◆ **TEKS BACAAN**

▼

2. Sekolah memberikan keterampilan dasar.
3. Sekolah membuka kesempatan memperbaiki nasib
4. Sekolah menyediakan tenaga pembangunan.
5. Sekolah membantu memecahkan masalah-masalah sosial.
6. Sekolah mentransmisi kebudayaan.
7. Sekolah membentuk manusia yang sosial.
8. Sekolah merupakan alat mentransformasi kebudayaan; dan
9. Fungsi-fungsi laten lainnya seperti sebagai tempat menitipkan anak, mendapatkan jodoh, dan sebagainya.
Jadi singkatnya beberapa fungsi pendidikan yang telah dijabarkan di atas sebenarnya dapat dirangkum menjadi fungsi sekolah sebagai alat mobilitas sosial, fungsi sekolah sebagai alat sosialisasi, fungsi sekolah sebagai alat kontrol dan integrasi sosial, dan yang paling utama adalah fungsi manifest adalah pendidikan intelektual, yakni “mengisi otak” anak dengan berbagai macam pengetahuan. Sekolah dalam realitasnya masih mengutamakan latihan mental-formal, yaitu suatu tugas yang pada umumnya tidak dapat dipenuhi oleh keluarga atau lembaga lain, oleh sebab itu sekolah memerlukan tenaga khusus yang dipersiapkan untuk itu, yakni guru.
Nah, dalam hal ini guru memiliki peran penting sebagai mediator dan lokomotif "Sebagai Alat Integrasi dan Pelopor Perubahan", maka sepatutnya Guru dituntut untuk menempatkan anak didik sesuai dengan dunianya, yaitu dunia anak-anak. Menurut Kak Seto (Seto Mulyadi) di edukasi.kompasiana.com, bahwa anak merupakan individu yang unik, yang mana satu sama lain memiliki potensi yang berbeda. Agar dapat mengoptimalkan perkembangan kecerdasan anak, selain memahami bahwa anak merupakan individu yang unik, ada beberapa catatan yang perlu diperhatikan dalam kaitannya dengan upaya memahami dan lebih mengenal dunia anak, sebagai berikut;
- Bahwa anak bukanlah orang dewasa dalam bentuk kecil yang mana mereka memiliki dunia sendiri yang khas dan harus dilihat dengan kacamata anak-anak. Jadi dalam menghadapinya memang dibutuhkan kesabaran, pengertian, dan toleransi yang mendalam.
- Dunia anak-anak adalah dunia bermain, yaitu dunia yang penuh semangat apabila terkait dengan suasana yang menyenangkan
- Selain tumbuh secara fisik, anak juga berkembang secara psikologis
- Setiap anak pada dasarnya senang meniru, karena salah satu proses pembentukan tingkah laku mereka diperoleh dengan cara meniru. Dengan demikian orangtua atau guru dituntut untuk bisa memberikan contoh-contoh keteladanan yang nyata akan hal-hal yang baik.

▲

(Catatan penunjukan untuk teks dan elemen)
▼

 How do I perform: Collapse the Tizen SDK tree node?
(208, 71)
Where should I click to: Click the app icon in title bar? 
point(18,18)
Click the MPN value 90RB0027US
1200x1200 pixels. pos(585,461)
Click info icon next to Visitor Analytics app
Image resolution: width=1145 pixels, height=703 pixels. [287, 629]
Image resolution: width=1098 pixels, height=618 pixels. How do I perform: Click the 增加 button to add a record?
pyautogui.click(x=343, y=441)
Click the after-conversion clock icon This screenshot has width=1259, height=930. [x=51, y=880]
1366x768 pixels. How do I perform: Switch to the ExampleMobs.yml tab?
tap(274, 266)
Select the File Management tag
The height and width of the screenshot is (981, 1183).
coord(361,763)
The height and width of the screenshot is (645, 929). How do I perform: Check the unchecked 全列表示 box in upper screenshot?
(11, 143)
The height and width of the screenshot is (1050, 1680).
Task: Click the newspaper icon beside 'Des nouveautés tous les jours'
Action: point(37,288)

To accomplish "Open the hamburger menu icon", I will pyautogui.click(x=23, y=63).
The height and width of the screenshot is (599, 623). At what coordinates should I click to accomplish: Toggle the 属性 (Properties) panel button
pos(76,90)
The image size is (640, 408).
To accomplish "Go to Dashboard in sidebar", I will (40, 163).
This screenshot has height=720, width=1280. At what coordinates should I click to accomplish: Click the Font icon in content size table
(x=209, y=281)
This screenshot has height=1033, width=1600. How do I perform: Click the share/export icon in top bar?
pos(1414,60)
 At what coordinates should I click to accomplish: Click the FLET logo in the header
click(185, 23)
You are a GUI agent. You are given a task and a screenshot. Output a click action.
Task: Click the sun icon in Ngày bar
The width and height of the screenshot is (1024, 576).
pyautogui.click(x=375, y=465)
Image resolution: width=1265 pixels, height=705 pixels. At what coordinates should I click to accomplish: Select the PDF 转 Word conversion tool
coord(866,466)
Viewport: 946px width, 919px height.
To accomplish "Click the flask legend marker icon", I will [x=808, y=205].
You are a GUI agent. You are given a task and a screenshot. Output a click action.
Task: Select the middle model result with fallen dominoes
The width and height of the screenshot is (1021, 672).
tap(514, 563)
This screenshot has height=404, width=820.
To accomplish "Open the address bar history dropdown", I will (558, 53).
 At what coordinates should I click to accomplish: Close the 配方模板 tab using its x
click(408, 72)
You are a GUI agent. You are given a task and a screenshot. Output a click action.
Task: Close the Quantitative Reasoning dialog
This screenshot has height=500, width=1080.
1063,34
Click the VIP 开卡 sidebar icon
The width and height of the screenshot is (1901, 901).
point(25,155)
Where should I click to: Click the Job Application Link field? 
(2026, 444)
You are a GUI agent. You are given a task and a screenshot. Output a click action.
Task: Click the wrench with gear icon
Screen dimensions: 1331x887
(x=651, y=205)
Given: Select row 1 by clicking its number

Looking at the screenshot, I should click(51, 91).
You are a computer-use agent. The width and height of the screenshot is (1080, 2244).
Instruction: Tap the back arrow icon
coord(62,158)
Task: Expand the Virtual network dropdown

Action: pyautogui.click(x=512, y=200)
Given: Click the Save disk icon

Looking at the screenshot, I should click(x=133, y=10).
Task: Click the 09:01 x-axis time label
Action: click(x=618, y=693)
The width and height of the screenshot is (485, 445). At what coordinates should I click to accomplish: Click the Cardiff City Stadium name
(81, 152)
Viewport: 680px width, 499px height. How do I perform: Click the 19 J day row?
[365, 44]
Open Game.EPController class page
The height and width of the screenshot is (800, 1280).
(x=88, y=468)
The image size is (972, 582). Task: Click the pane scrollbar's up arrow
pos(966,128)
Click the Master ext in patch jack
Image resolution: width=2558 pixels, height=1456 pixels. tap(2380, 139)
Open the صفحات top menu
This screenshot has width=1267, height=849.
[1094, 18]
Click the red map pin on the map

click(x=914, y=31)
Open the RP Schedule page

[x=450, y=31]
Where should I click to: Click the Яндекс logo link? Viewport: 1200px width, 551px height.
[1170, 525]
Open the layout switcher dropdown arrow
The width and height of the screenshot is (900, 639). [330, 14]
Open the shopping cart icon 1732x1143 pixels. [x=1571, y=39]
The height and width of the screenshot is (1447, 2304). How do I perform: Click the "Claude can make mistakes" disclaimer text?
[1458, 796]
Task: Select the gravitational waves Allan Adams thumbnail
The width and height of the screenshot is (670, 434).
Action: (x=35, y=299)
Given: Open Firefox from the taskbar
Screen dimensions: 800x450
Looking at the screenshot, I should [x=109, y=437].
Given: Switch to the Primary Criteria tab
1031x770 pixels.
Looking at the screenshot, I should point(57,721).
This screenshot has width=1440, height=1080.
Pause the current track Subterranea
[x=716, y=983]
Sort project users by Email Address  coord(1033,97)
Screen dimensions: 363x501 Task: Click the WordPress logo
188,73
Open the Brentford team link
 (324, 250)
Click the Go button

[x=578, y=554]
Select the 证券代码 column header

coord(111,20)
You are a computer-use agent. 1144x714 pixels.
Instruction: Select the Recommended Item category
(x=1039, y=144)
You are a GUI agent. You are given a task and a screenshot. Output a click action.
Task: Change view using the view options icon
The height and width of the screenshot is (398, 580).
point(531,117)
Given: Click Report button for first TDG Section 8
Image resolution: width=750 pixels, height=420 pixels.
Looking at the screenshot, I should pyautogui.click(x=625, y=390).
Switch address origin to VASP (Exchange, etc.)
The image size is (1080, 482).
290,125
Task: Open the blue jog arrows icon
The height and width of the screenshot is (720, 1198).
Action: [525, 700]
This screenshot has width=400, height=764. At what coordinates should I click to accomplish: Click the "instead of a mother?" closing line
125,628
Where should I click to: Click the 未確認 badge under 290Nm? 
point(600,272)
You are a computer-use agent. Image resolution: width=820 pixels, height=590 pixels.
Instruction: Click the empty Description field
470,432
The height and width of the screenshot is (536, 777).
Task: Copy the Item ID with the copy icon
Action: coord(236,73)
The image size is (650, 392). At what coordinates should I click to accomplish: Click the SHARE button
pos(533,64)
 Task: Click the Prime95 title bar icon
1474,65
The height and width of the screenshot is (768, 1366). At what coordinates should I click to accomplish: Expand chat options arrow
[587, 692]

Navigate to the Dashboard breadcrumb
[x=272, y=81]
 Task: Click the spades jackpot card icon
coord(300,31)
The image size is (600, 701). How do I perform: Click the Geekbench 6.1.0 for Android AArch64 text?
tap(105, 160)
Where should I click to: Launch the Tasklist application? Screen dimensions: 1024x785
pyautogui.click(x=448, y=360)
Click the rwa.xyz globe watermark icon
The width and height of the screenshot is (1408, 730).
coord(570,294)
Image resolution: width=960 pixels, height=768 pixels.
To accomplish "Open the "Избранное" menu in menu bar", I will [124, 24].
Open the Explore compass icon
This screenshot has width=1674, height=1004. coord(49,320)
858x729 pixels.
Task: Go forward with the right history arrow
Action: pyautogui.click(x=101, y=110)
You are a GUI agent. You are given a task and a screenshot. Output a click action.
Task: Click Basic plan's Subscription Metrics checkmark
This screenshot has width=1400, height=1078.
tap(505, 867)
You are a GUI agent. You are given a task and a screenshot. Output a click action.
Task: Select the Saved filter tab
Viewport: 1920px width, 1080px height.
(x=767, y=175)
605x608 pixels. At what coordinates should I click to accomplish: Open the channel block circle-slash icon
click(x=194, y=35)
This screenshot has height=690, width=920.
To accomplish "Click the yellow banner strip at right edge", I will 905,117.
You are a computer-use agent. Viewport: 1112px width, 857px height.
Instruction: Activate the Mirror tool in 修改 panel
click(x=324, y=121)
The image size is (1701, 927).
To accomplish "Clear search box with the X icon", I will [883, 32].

▲

◆ **TUGAS TERTULIS 1**
Dalam teks tentang fungsi sekolah, siapa tenaga khusus yang dibutuhkan sekolah untuk latihan mental-formal?
◆ **TUGAS TERTULIS 2**
Salin persis bagian teks tentang fungsi sekolah mulai dari "3. Sekolah membuka" sampai dengan "Sekolah mentransmisi kebudayaan.".
◆ **TUGAS TERTULIS 3**
Tuliskan lanjutan teks tentang fungsi sekolah dan dunia anak setelah kalimat terakhirnya.

◆ **JAWABAN 1**
Guru.

◆ **JAWABAN 2**
3. Sekolah membuka kesempatan memperbaiki nasib
4. Sekolah menyediakan tenaga pembangunan.
5. Sekolah membantu memecahkan masalah-masalah sosial.
6. Sekolah mentransmisi kebudayaan.

◆ **JAWABAN 3**
- Pada dasarnya anak-anak itu adalah kreatif, karena mereka banyak memiliki rasa ingin tahu dan berimajinasi tinggi. Disamping itu, anak-anak yang dihargai cenderung terhindar dari berbagai masalah psikologis serta anak akan tumbuh dan berkembang secara optimamal.
Selanjutnya, problem yang muncul dalam mendidik anak adalah anak yang masuk kategori nakal, dimana anak nakal ini dianggap sebagai benalu yang bisa mencemari anak-anak lain dan dianggap pula sebagai "pengganggu stabilitas keamanan sekolah". karena anak nakal ini dianggap tidak cocok untuk dididik di sekolah dimana anak tersebut melaksanakan proses kegiatan belajar sehari-hari.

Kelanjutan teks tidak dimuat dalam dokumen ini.